While many HRC fuses are visibly special See Gargoyle mug shots HERE some appear nearly identical to standard small glass fuses. HRC fuses will almost invariably be ceramic rather than glass.
HRC fuse catalog - these are high voltage by normal standards, but it's interesting to note 3A fuses with 40,000A interruption capability.

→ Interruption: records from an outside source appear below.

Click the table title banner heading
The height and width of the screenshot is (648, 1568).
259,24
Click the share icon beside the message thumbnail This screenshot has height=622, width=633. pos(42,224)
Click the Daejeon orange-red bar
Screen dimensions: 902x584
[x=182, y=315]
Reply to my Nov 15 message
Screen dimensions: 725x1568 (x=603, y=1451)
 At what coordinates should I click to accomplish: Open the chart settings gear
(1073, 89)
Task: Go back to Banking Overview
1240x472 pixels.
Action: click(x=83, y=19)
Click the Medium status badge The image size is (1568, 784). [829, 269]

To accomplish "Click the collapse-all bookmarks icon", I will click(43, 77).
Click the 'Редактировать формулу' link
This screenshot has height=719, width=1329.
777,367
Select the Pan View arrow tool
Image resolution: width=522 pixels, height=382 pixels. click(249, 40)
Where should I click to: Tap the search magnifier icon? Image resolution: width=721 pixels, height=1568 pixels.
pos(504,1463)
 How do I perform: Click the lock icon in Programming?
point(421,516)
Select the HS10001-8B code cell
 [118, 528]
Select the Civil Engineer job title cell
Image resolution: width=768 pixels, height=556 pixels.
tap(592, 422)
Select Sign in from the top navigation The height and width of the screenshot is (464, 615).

Wikipedia - Fuses - breaking capacity
- The breaking capacity is the maximum current that can safely be interrupted by the fuse. Generally, this should be higher than the prospective short circuit current. Miniature fuses may have an interrupting rating only 10 times their rated current. Some fuses are designated High Rupture Capacity (HRC) and are usually filled with sand or a similar material. Fuses for small, low-voltage, usually residential, wiring systems are commonly rated, in North American practice, to interrupt 10,000 amperes. Fuses for larger power systems must have higher interrupting ratings, with some low-voltage current-limiting high interrupting fuses rated for 300,000 amperes. Fuses for high-voltage equipment, up to 115,000 volts, are rated by the total apparent power (megavolt-amperes, MVA) of the fault level on the circuit.
This Answers answer says
The main advantage offered by an HRC fuse is that, when a fault current condition occurs, a tremendous amount of heat is created within the fuse. That heat melts the silica sand filling of the fuse into glass. Glass, being an insulator, suppresses any arc-over and breaks the circuit instantaneously. This behavior minimizes the possibility of a continuing - and dangerous - "high arc current" situation from developing, which is what happens if a normal fuse fails to break a heavy fault current.
... choosing to use an HRC fuse instead of a normal fuse makes very good sense if the equipment that needs to be protected - or other equipment nearby - would be very expensive to replace if it all went up in smoke just because of a fuse which was not capable of stopping a high fault current flowing.
So, if some expensive electrical equipment was supplied with one or more HRC fuses installed to protect it, you would be very foolish indeed to replace them with normal "non-HRC" fuses.